Intimisme et belles mélodies : la potion magique de Mare Nostrum.

Concert de stars ce jeudi 22 janvier à Flagey dans le cadre du « Brussels Jazz Festival » : l’album « Mare Nostrum » (ACT, 2007) avait valu à l’époque le titre de premier « all-stars » européen  à ce trio composé de Richard Galliano, Paolo Fresu et Jan Lundgren. Faut-il encore présenter les deux premiers ? Musiciens polymorphes aux projets multiples mais toujours aussi pointus, Galliano et Fresu raffolent des formations intimistes où le lyrisme et l’esthétique du beau son priment.  Jan Lundgren fait partie de ces pianistes suédois d’exception qu’on pourrait asseoir dans la classe de Bobo Stenson ou Esbjörn Svensson, des artistes qui eux aussi privilégient ce petit espace sonore qui devient infini lorsqu’on le  laisse entre les doigts de poètes du clavier.

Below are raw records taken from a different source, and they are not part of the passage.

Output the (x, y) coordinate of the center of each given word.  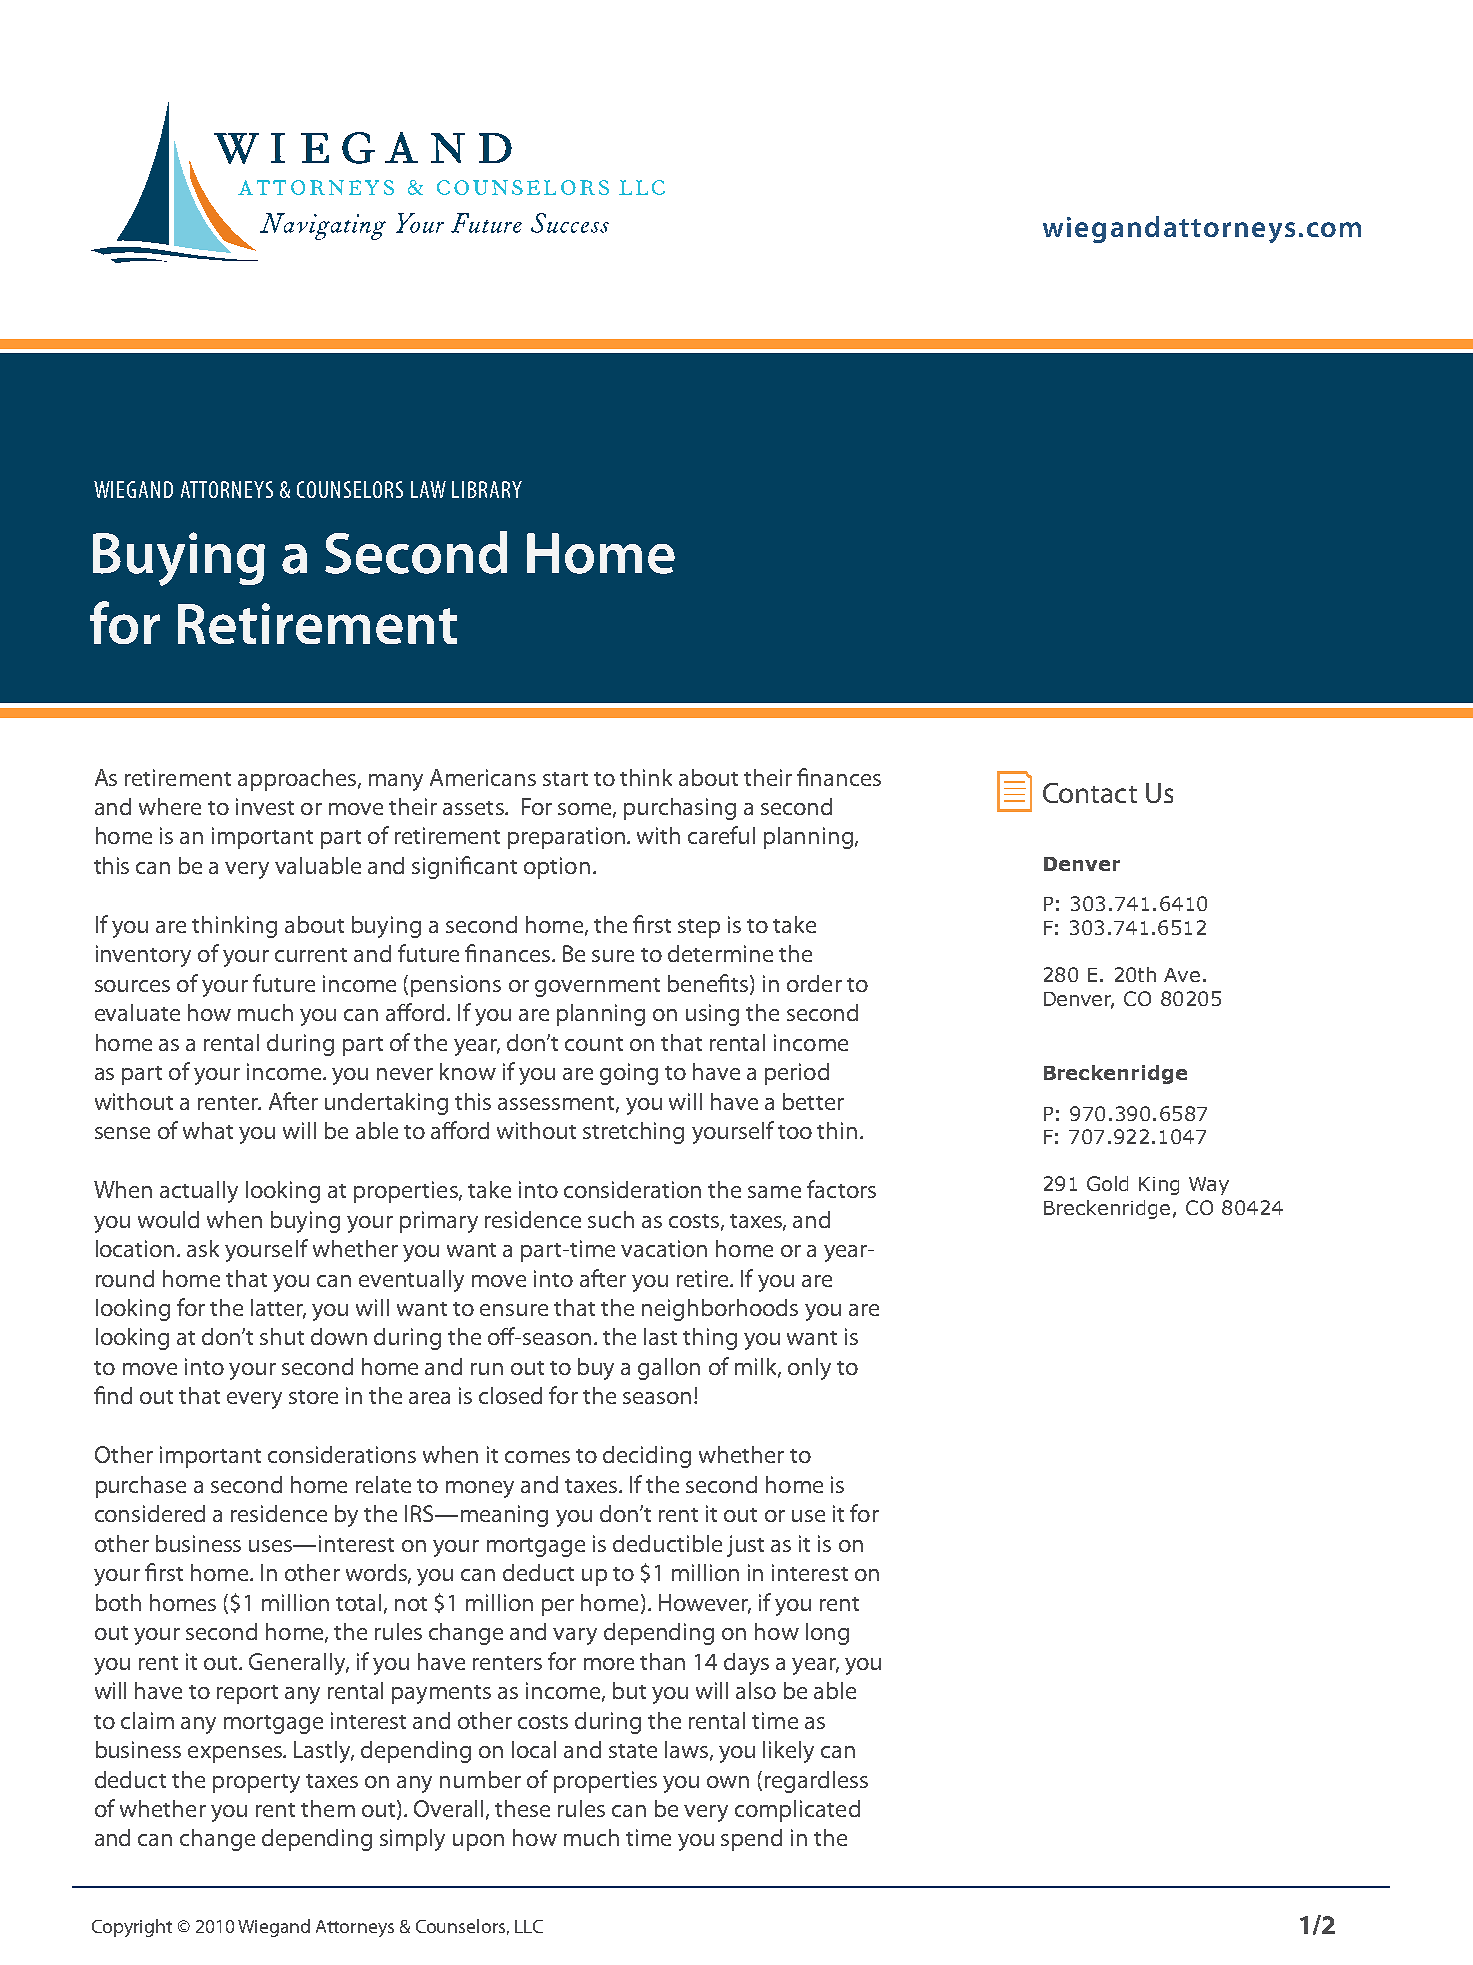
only (809, 1369)
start (565, 779)
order (814, 983)
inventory (143, 956)
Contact (1090, 793)
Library (487, 489)
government (597, 987)
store (313, 1397)
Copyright (132, 1928)
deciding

Alors rien d’étonnant que le studio 4 de Flagey soit archicomble pour l’événement. Le concert débute en territoire connu avec le titre éponyme de leur seul album à ce jour. Les compositions alternées des trois musiciens reprennent ensuite d’autres thèmes de leur opus commun : « The Seagull » de Jan Lundgren superbement introduit au piano – un morceau composé pour une représentation théâtrale de  « La Mouette » d’Anton Tchekov -, l’espiègle « Chat Pitre » de Richard Galliano tout en finesse, le clin d’œil du musicien toujours en tournée à sa bienaimée avec « Valze del Ritorno » de Paolo Fresu.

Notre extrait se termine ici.